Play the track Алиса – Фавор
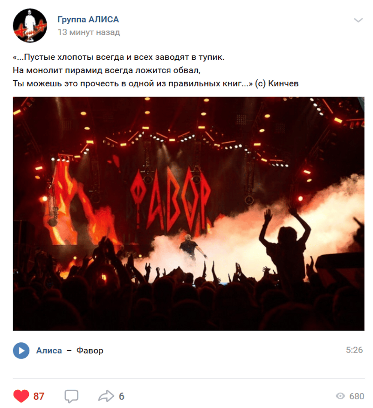point(21,351)
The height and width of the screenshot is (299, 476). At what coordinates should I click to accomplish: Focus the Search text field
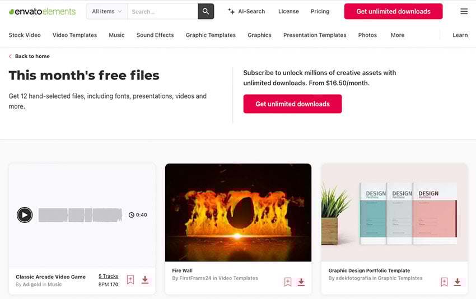(162, 11)
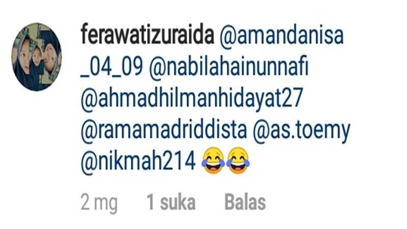
Task: Open the @nabilahainunnafi tagged profile
Action: 228,68
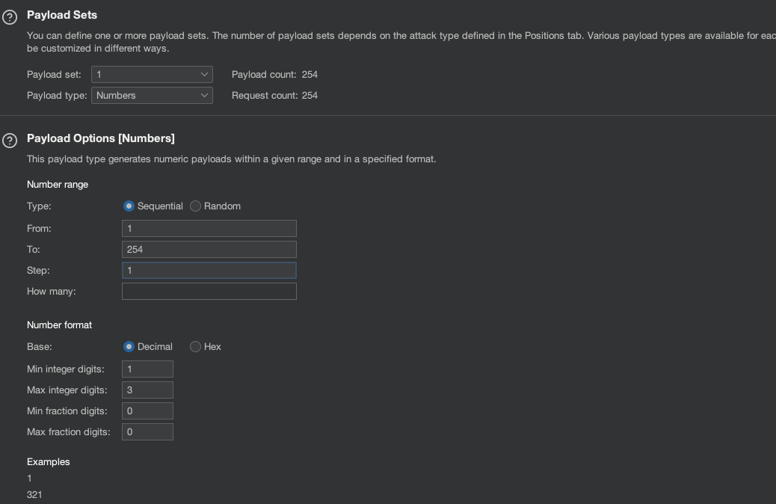Click the To field containing 254
Viewport: 776px width, 504px height.
[x=209, y=250]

__Exercise description__.
Restate every line above word for word. Do not carry over the images.

__Your solution__.
Play the track Алиса – Фавор
point(21,351)
The height and width of the screenshot is (299, 476). At what coordinates should I click to accomplish: Focus the Search text field
(162, 11)
Task: Open the @nabilahainunnafi tagged profile
Action: 228,68
Click the To field containing 254
Viewport: 776px width, 504px height.
[x=209, y=250]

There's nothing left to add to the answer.